*Data extract*.
§

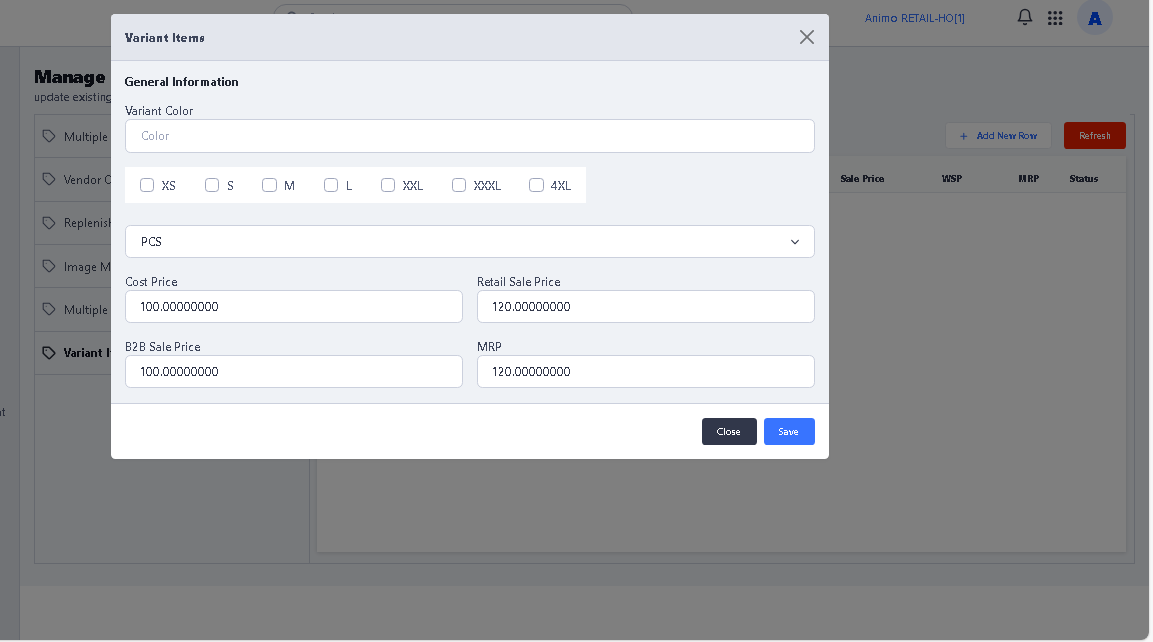Click the user avatar icon
Viewport: 1153px width, 642px height.
coord(1094,17)
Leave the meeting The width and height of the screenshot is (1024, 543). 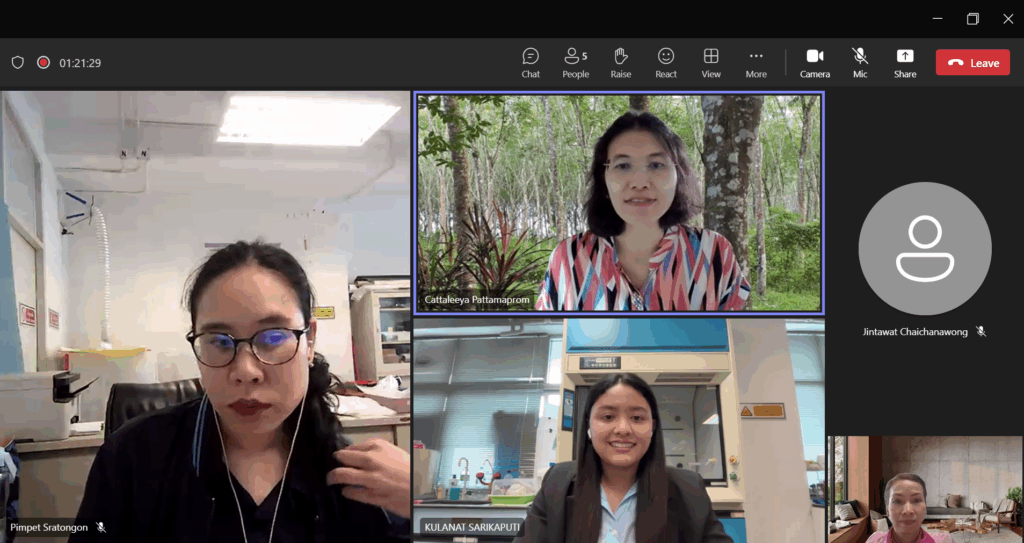pos(972,62)
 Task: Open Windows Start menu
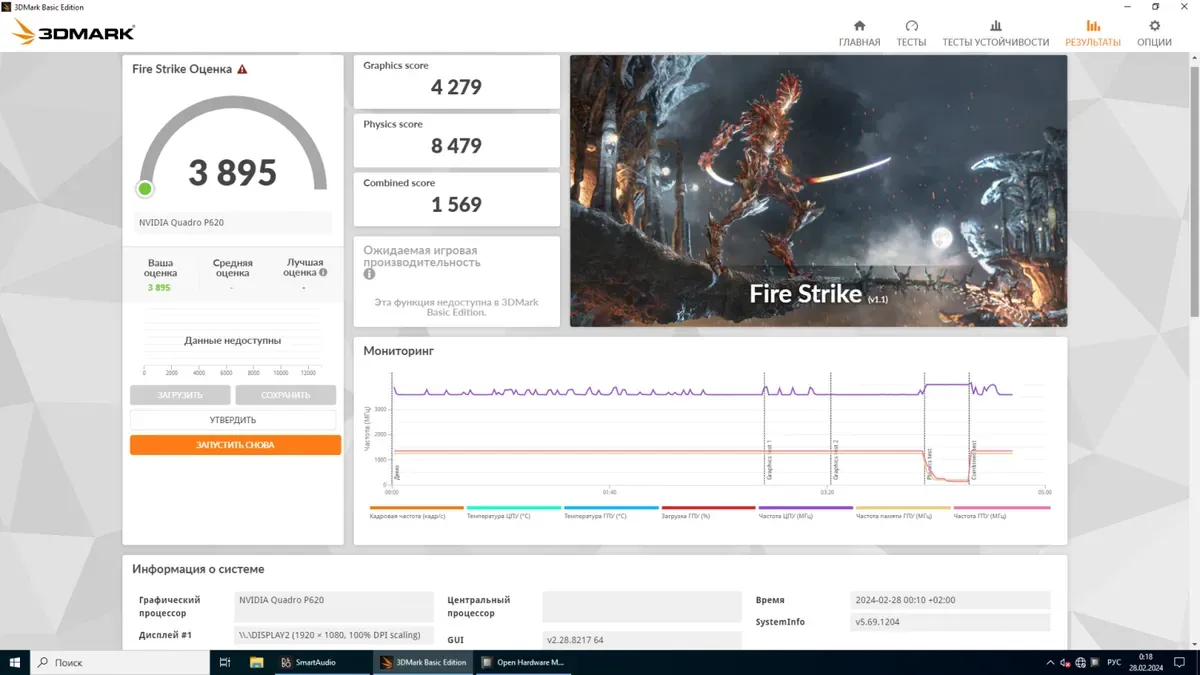click(15, 662)
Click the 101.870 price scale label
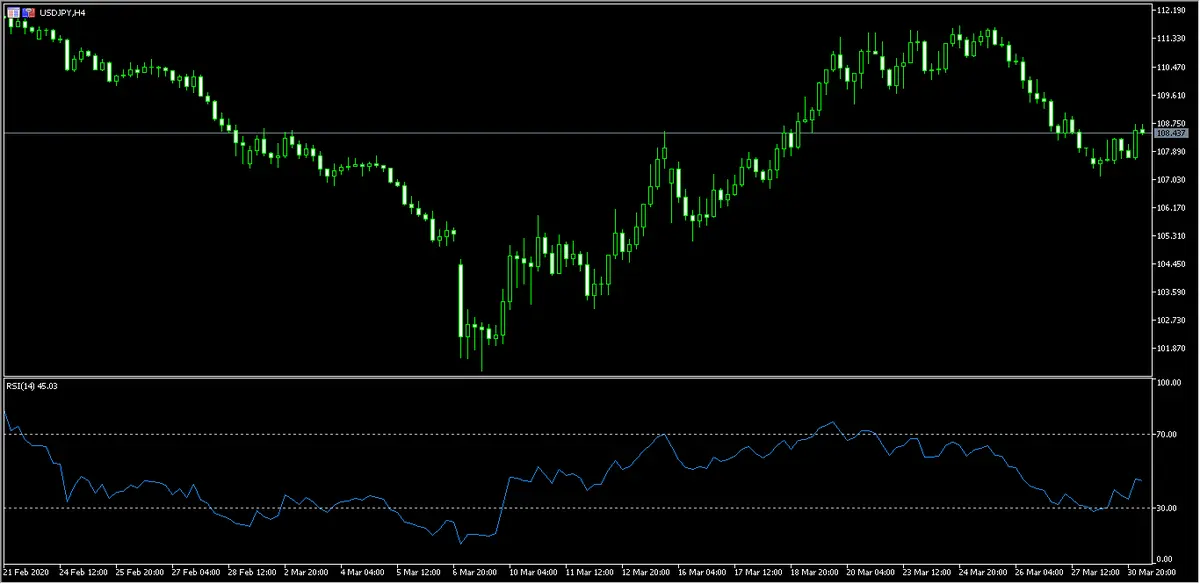The height and width of the screenshot is (584, 1200). 1170,348
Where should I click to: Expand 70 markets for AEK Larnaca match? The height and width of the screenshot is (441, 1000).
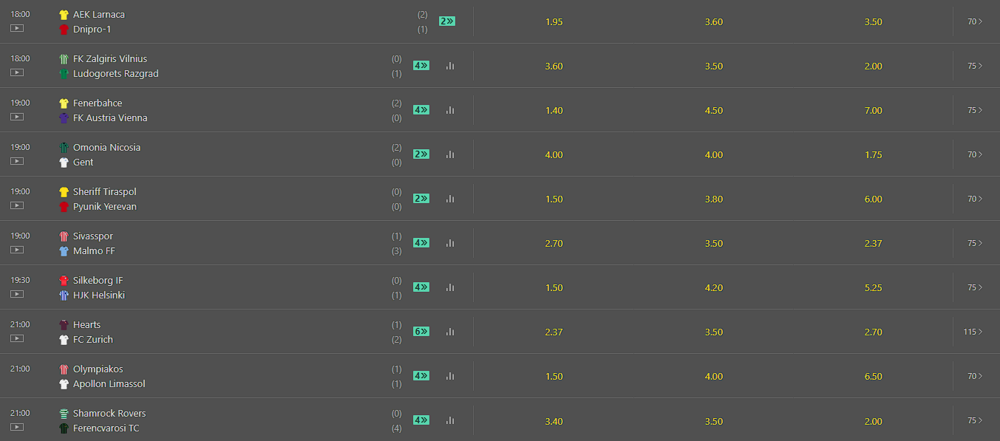tap(975, 21)
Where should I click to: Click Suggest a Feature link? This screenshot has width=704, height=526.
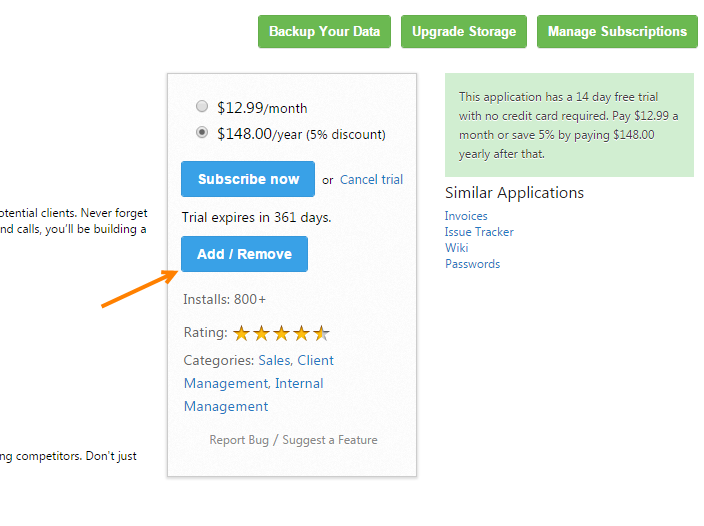330,440
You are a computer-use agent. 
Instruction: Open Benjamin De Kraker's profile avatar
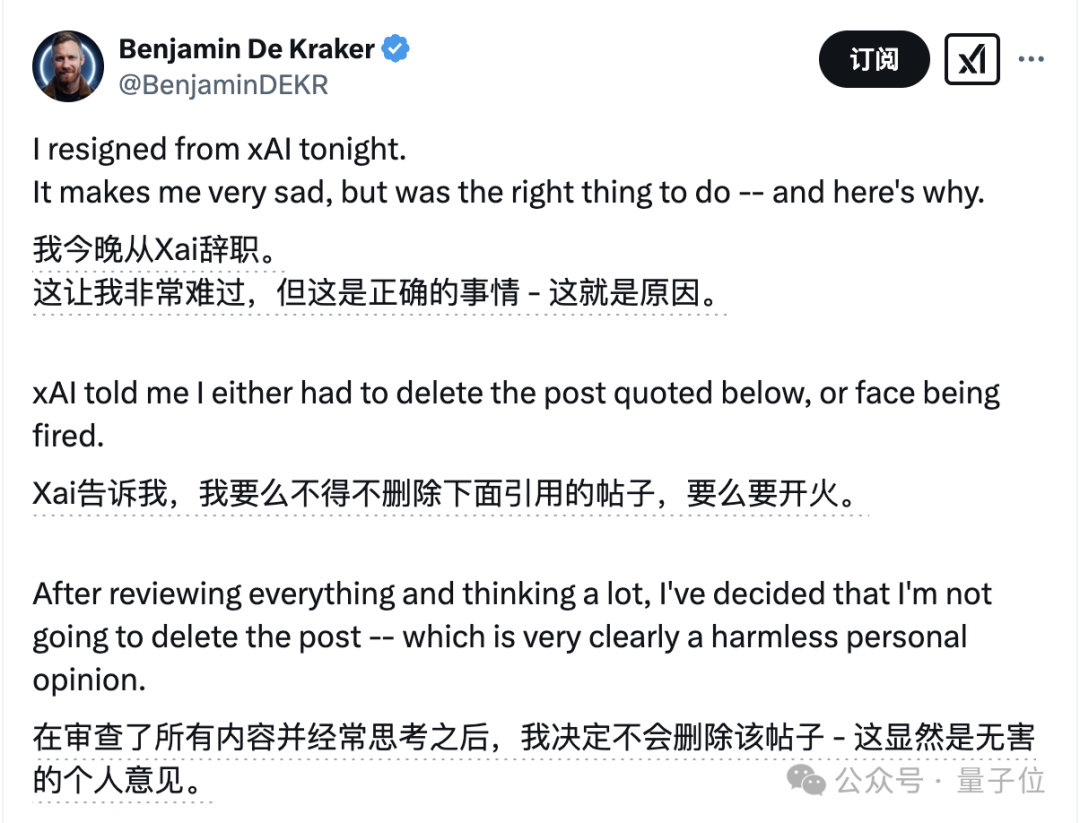point(68,67)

§

*Try it*. In the copy you return, include exactly the lines from the one containing "Where should I click to: Click" through the final line of the listing, and no pictures.

*Expected answer*.
Where should I click to: Click Suggest a Feature link? This screenshot has width=704, height=526.
330,440
You are a computer-use agent. 
Instruction: Open Benjamin De Kraker's profile avatar
point(68,67)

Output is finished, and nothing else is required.